**SUPPLIED ENTRIES:**
'''
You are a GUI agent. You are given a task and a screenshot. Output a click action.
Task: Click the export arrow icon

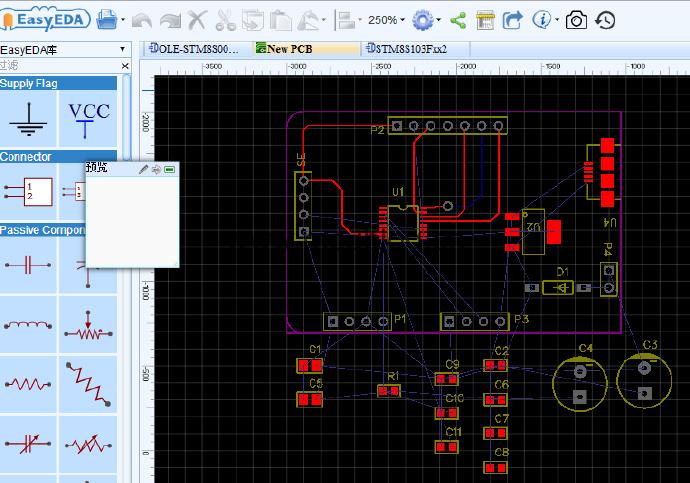[512, 20]
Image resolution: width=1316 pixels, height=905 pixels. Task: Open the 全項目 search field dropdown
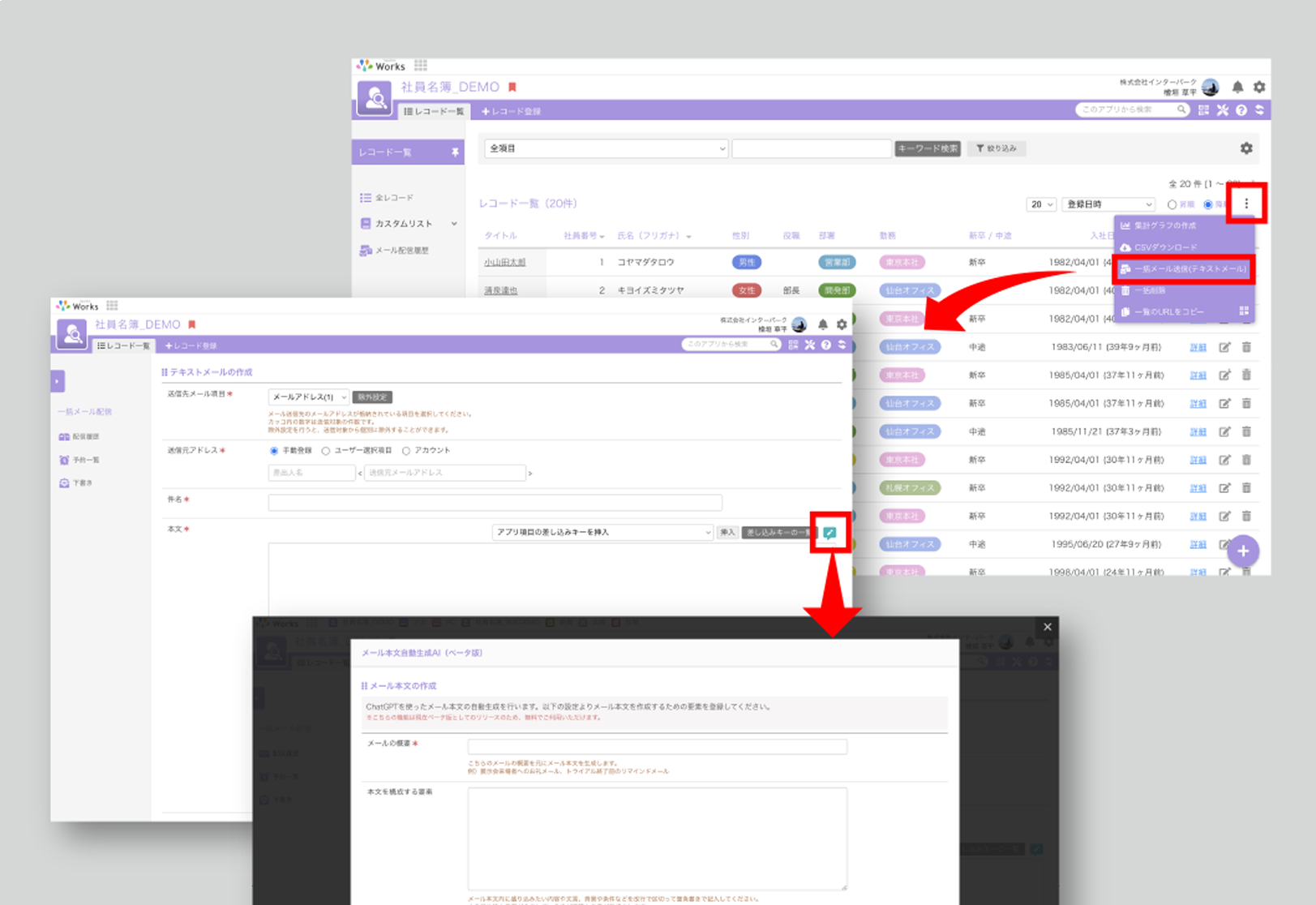(607, 148)
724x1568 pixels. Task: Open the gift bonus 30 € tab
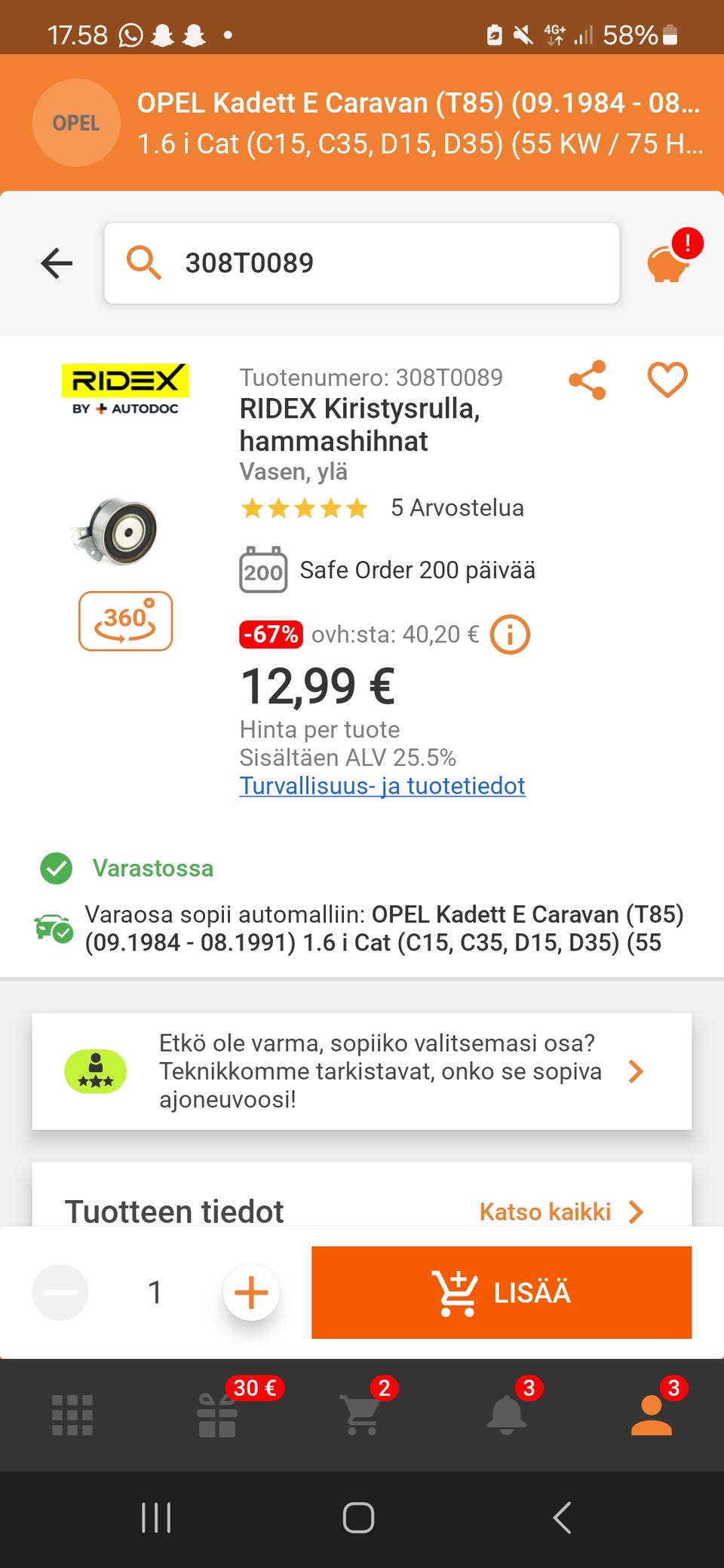coord(218,1415)
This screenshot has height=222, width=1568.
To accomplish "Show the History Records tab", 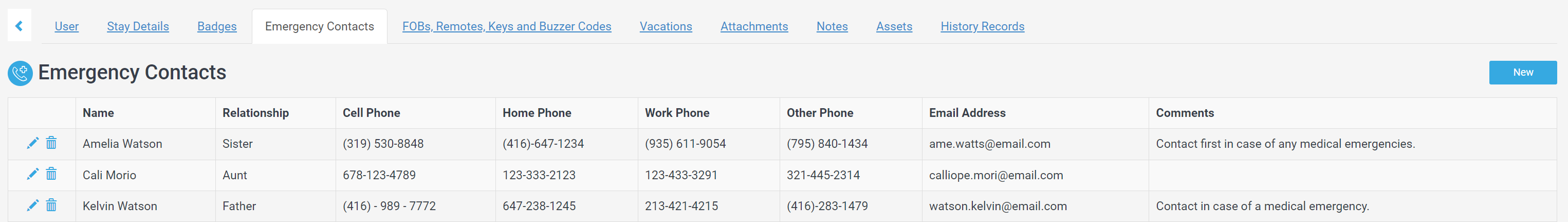I will [982, 26].
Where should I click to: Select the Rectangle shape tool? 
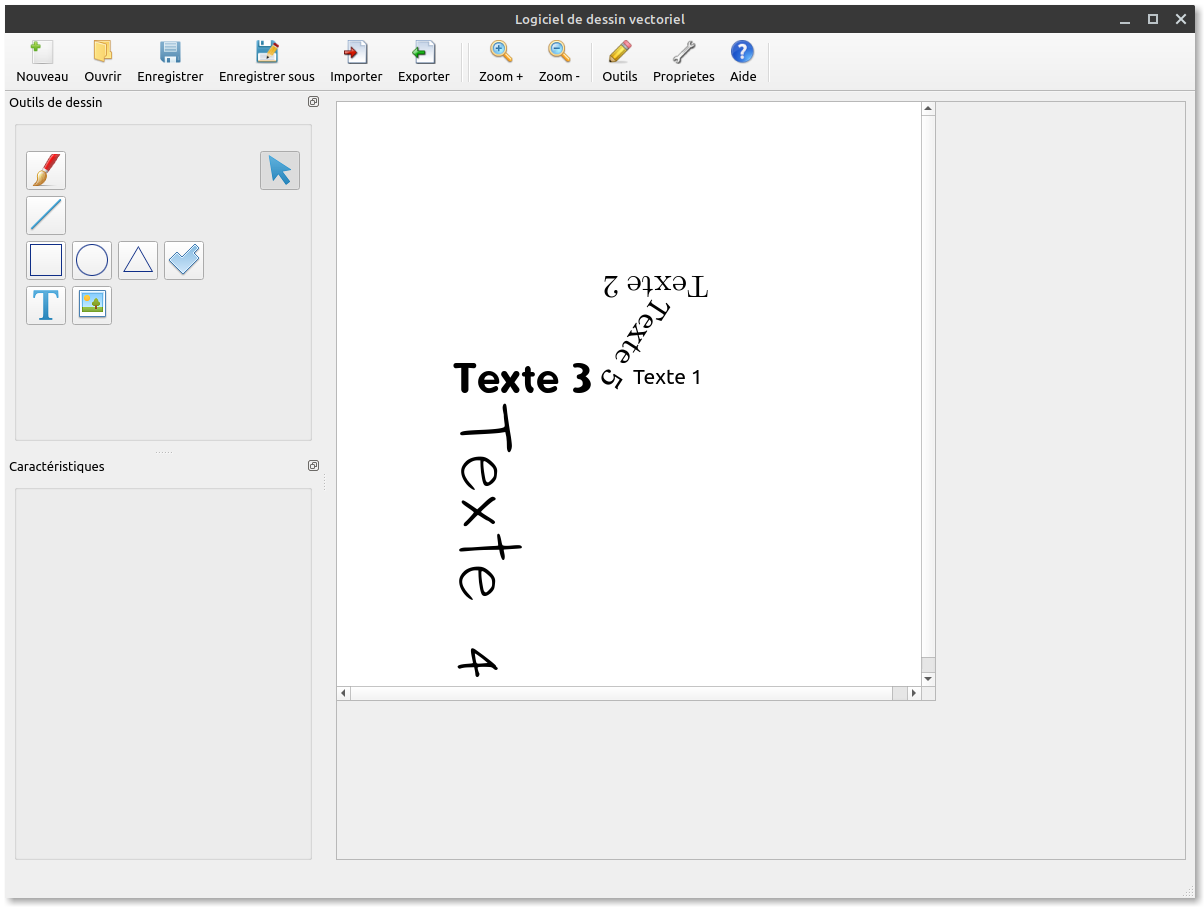tap(45, 259)
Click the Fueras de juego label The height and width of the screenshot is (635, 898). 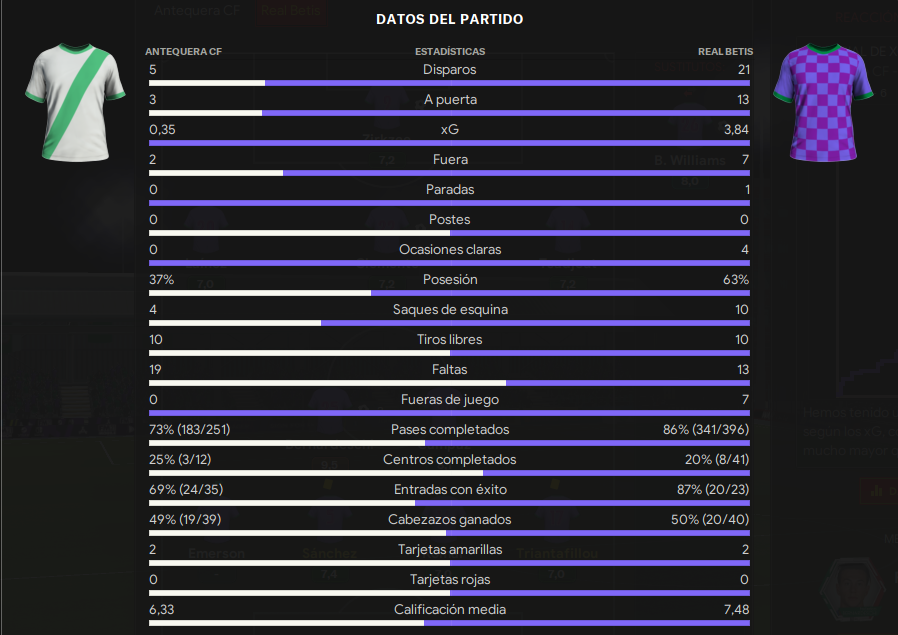450,400
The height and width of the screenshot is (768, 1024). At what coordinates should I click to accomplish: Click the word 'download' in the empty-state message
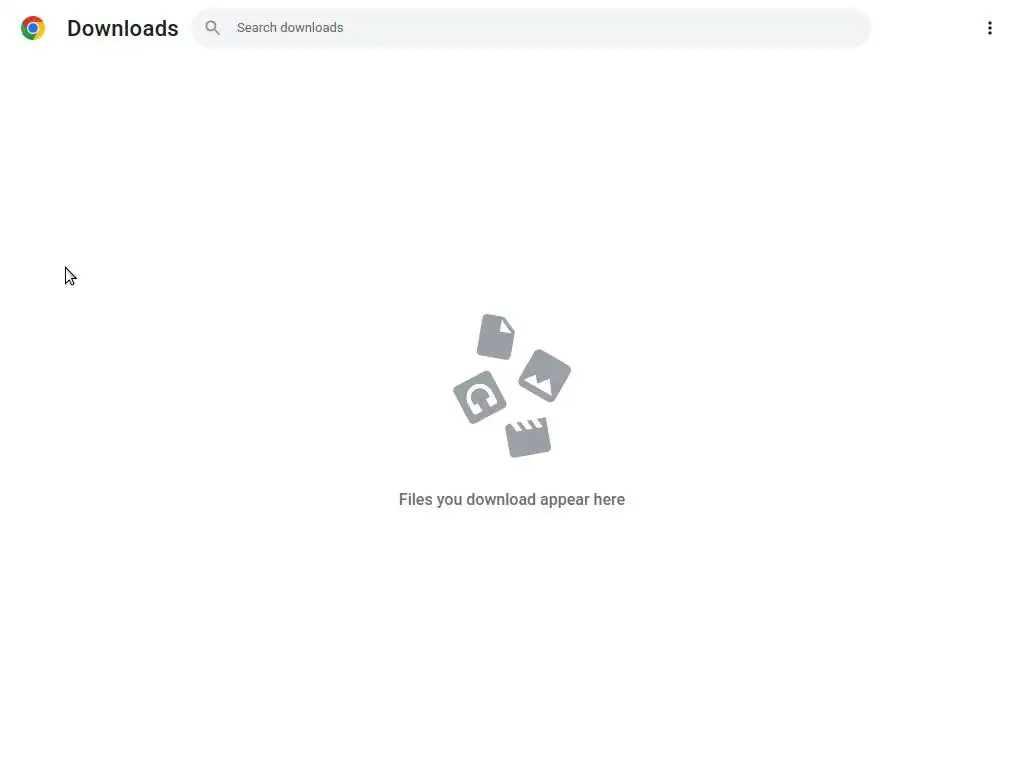501,500
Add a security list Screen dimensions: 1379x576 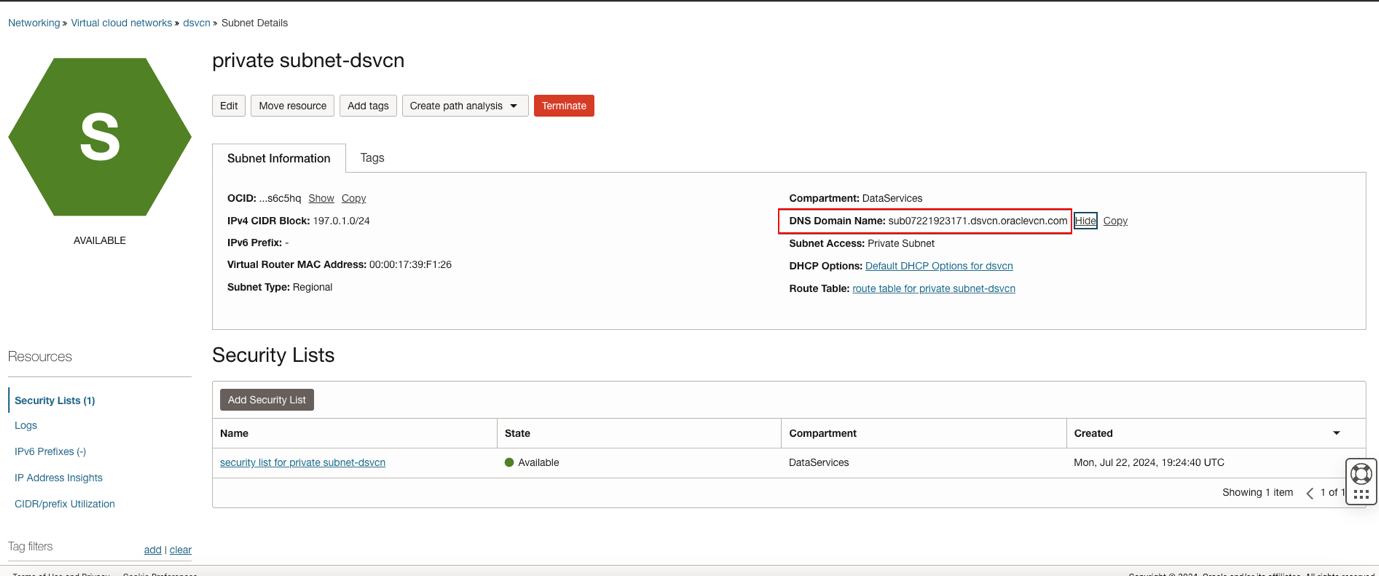click(x=267, y=400)
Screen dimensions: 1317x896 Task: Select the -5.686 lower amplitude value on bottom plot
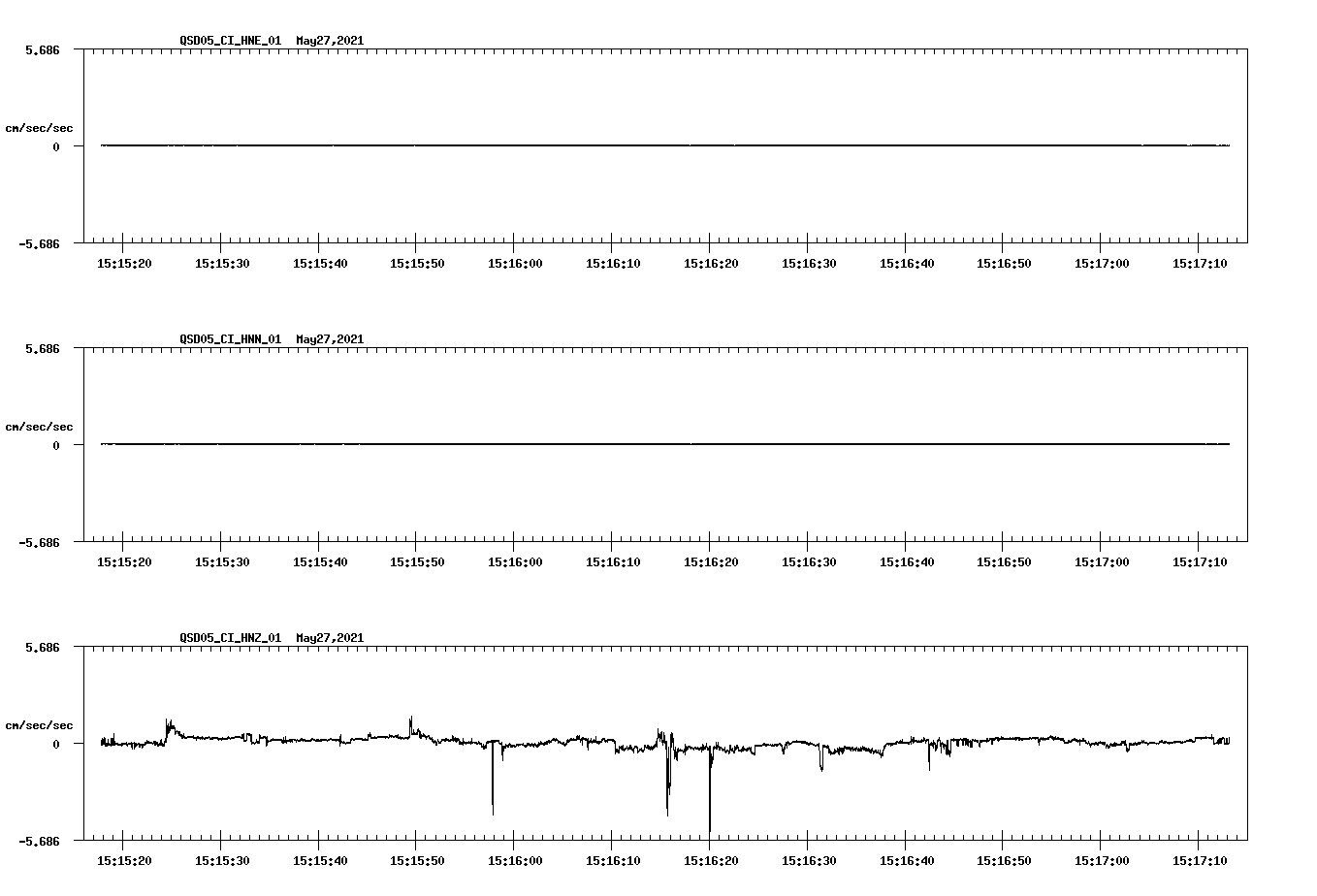tap(42, 843)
'''
**PROBLEM DETAILS:**
Transcribe exactly, and without any pictures, each line from the one that holds "Screen dimensions: 1317x896" through the final line of the material above.

**TASK RESPONSE:**
Screen dimensions: 1317x896 Task: Select the -5.686 lower amplitude value on bottom plot
tap(42, 843)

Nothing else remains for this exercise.